About this task
From the line containing "Click the -457,380.94 ETH change value" down to the last line of the listing, quote everything word for word, and nothing else, keeping pictures out.

The data
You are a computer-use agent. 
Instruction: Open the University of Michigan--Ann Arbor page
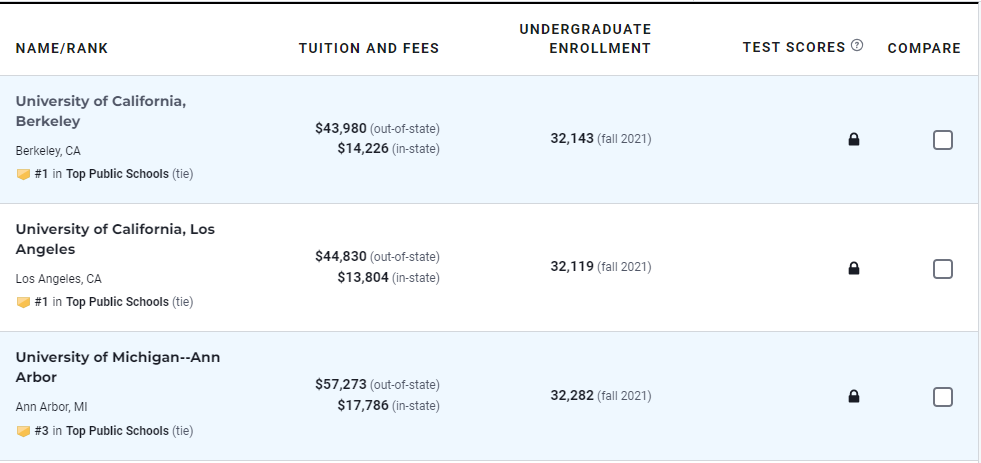[118, 367]
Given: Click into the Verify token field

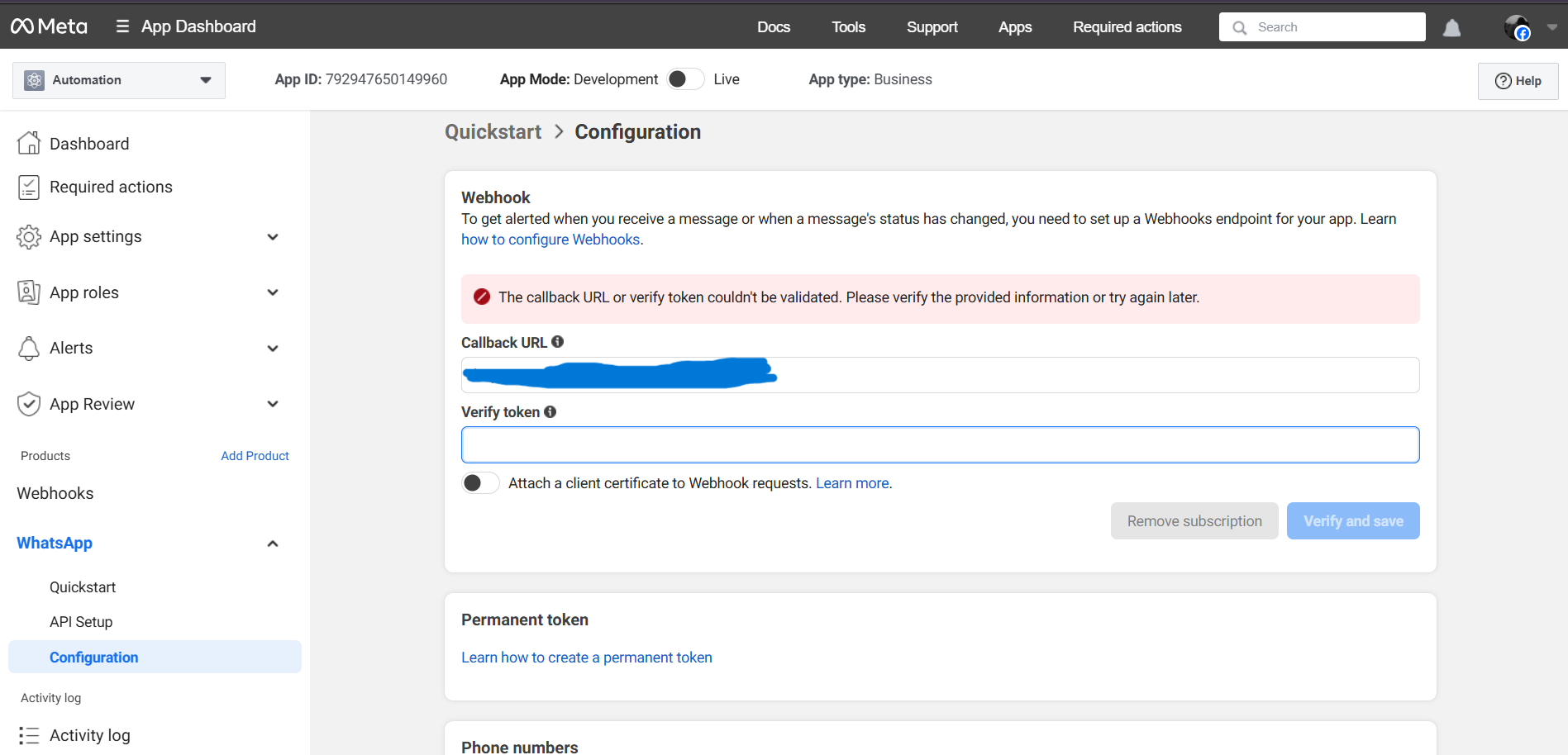Looking at the screenshot, I should click(x=940, y=445).

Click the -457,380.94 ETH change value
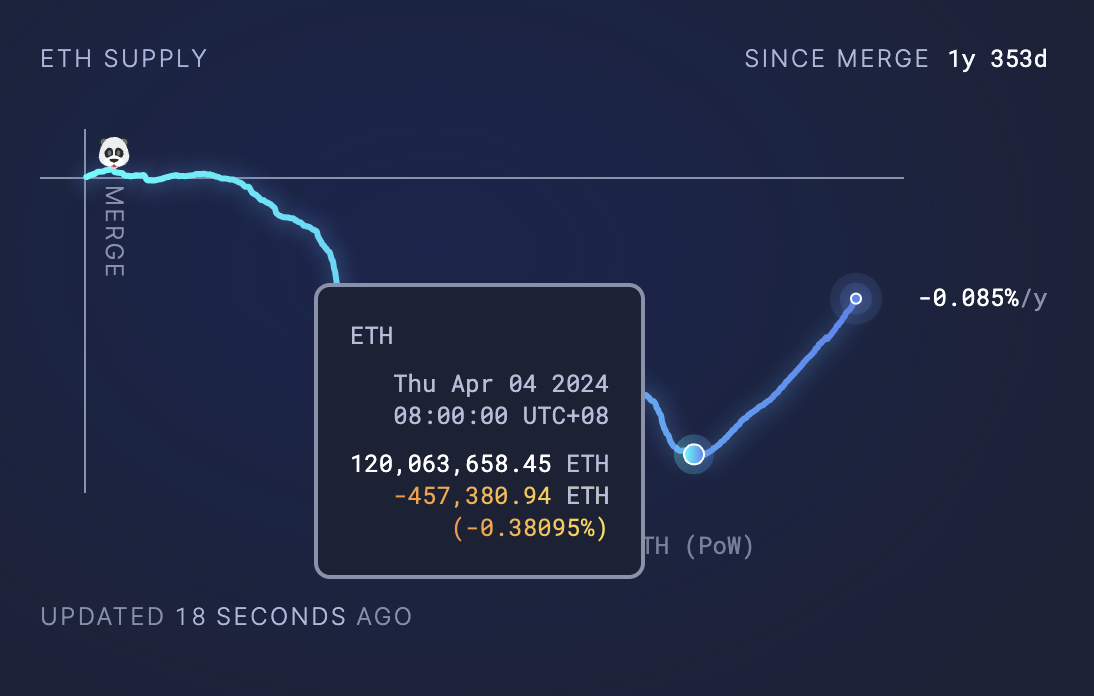click(501, 496)
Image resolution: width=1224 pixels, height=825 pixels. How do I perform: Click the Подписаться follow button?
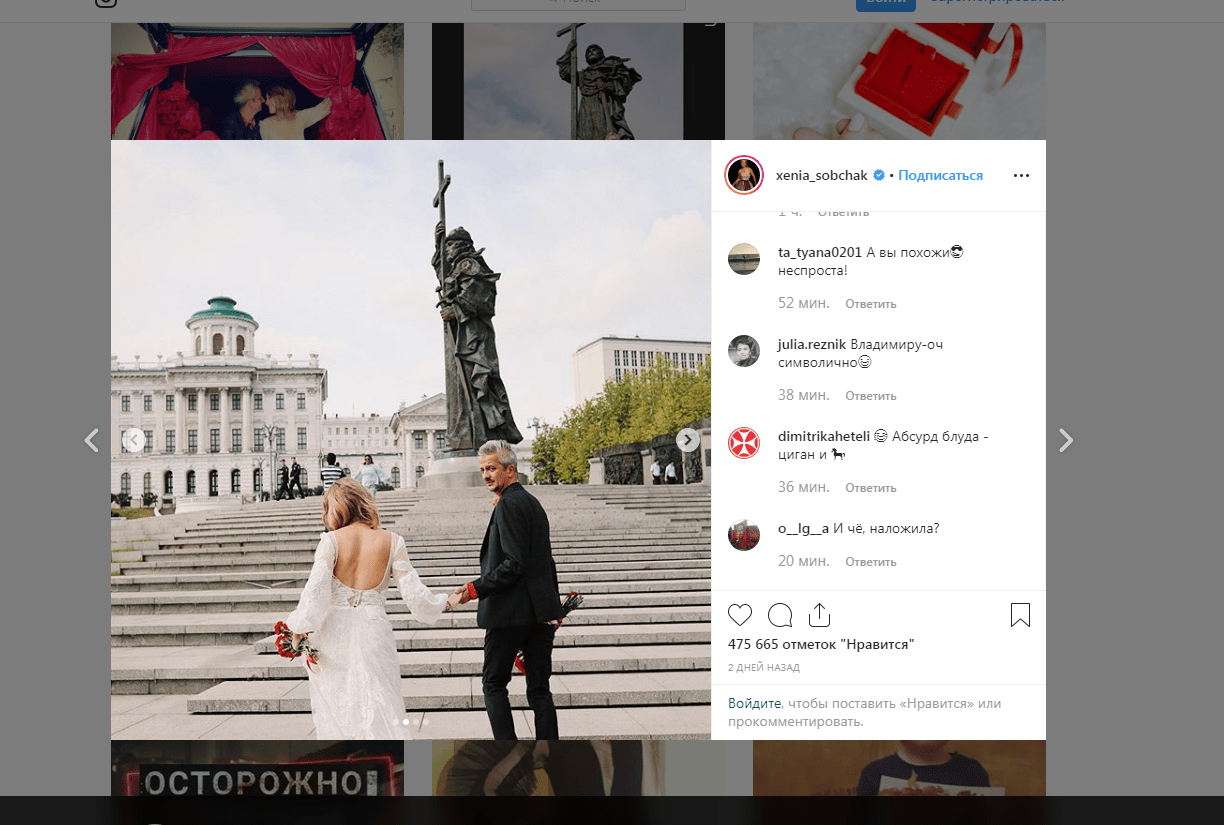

The completed task
Click the -457,380.94 ETH change value
click(501, 496)
Image resolution: width=1224 pixels, height=825 pixels. How do I perform: Click the Подписаться follow button?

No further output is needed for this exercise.